◆ YOUR OBJECTIVE ◆
Output every entry exactly as written, but omit the pictures.

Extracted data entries
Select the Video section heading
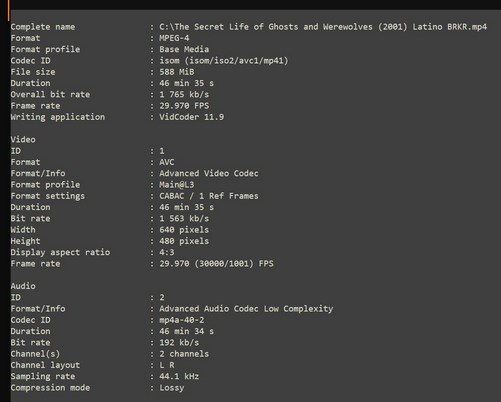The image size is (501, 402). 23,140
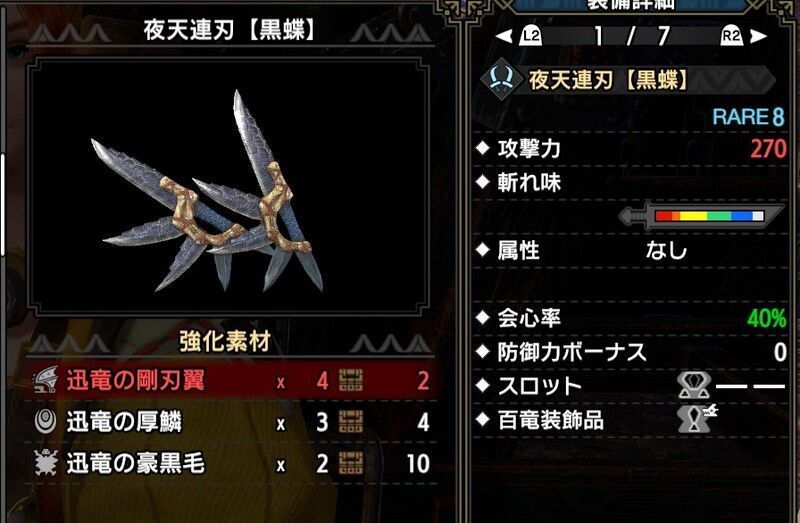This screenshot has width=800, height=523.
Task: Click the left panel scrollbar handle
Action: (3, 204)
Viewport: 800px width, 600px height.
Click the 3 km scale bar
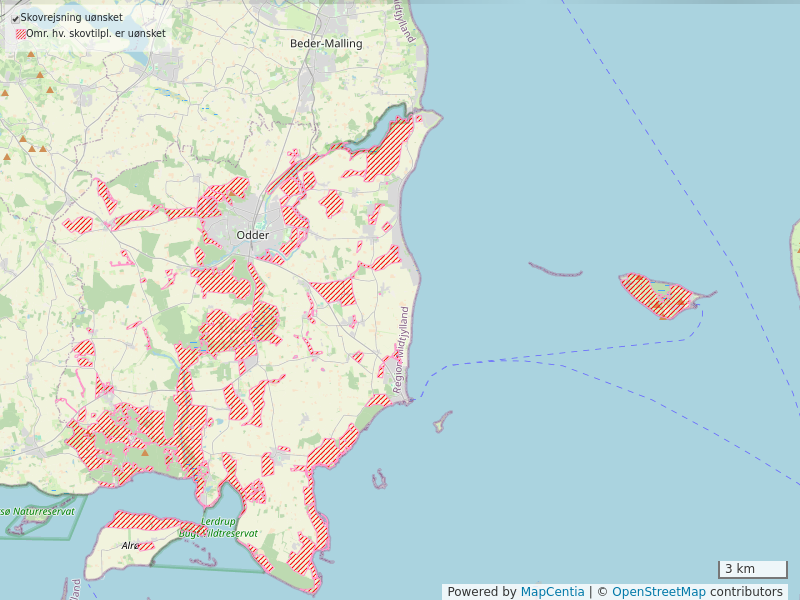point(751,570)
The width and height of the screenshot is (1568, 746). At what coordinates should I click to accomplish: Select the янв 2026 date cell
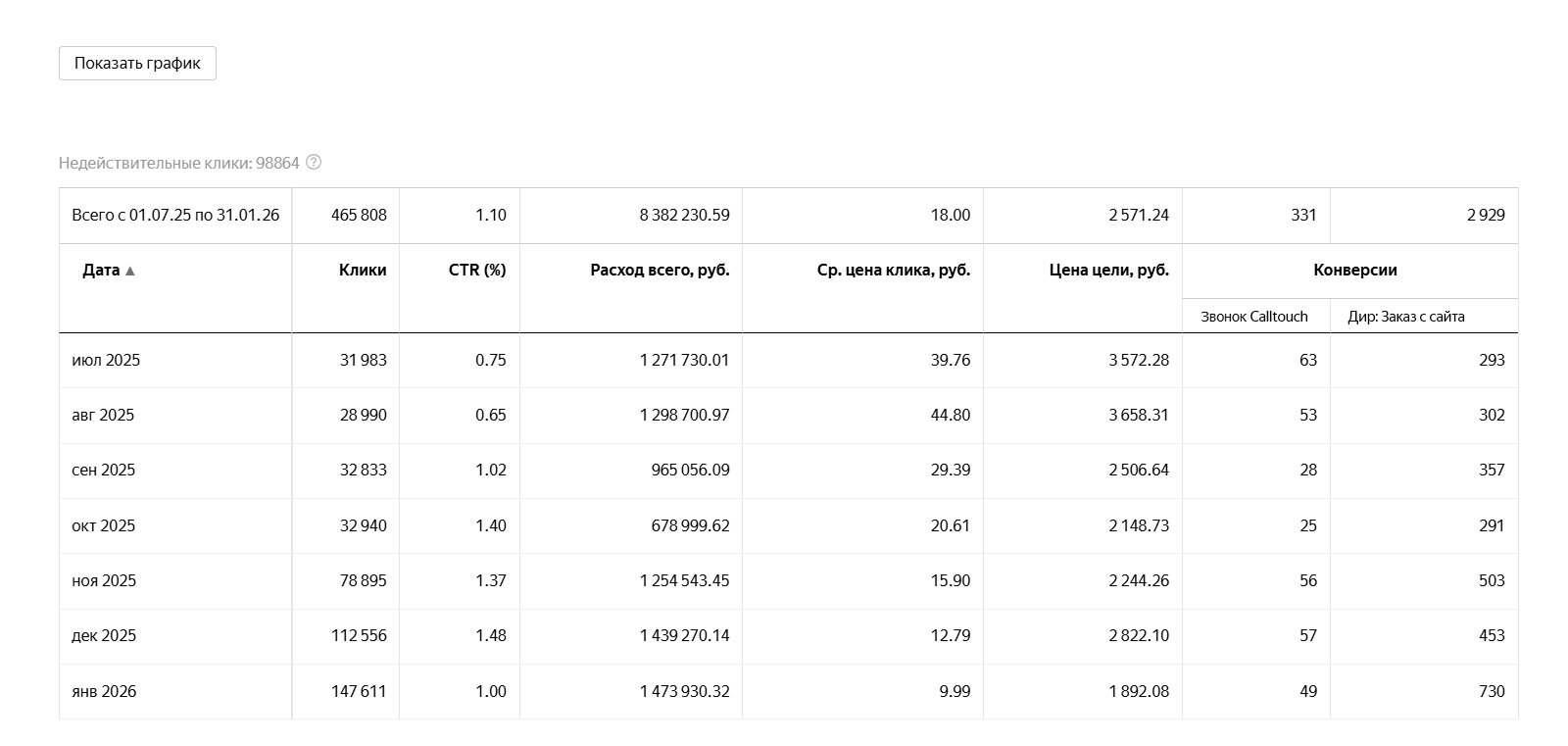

◆ TASK RESULT ◆
Select the Video section heading
The image size is (501, 402). 23,140
This screenshot has width=800, height=523.
Task: Click the left panel scrollbar handle
Action: (3, 204)
Viewport: 800px width, 600px height.
Click the 3 km scale bar
point(751,570)
The width and height of the screenshot is (1568, 746). At what coordinates should I click to accomplish: Select the янв 2026 date cell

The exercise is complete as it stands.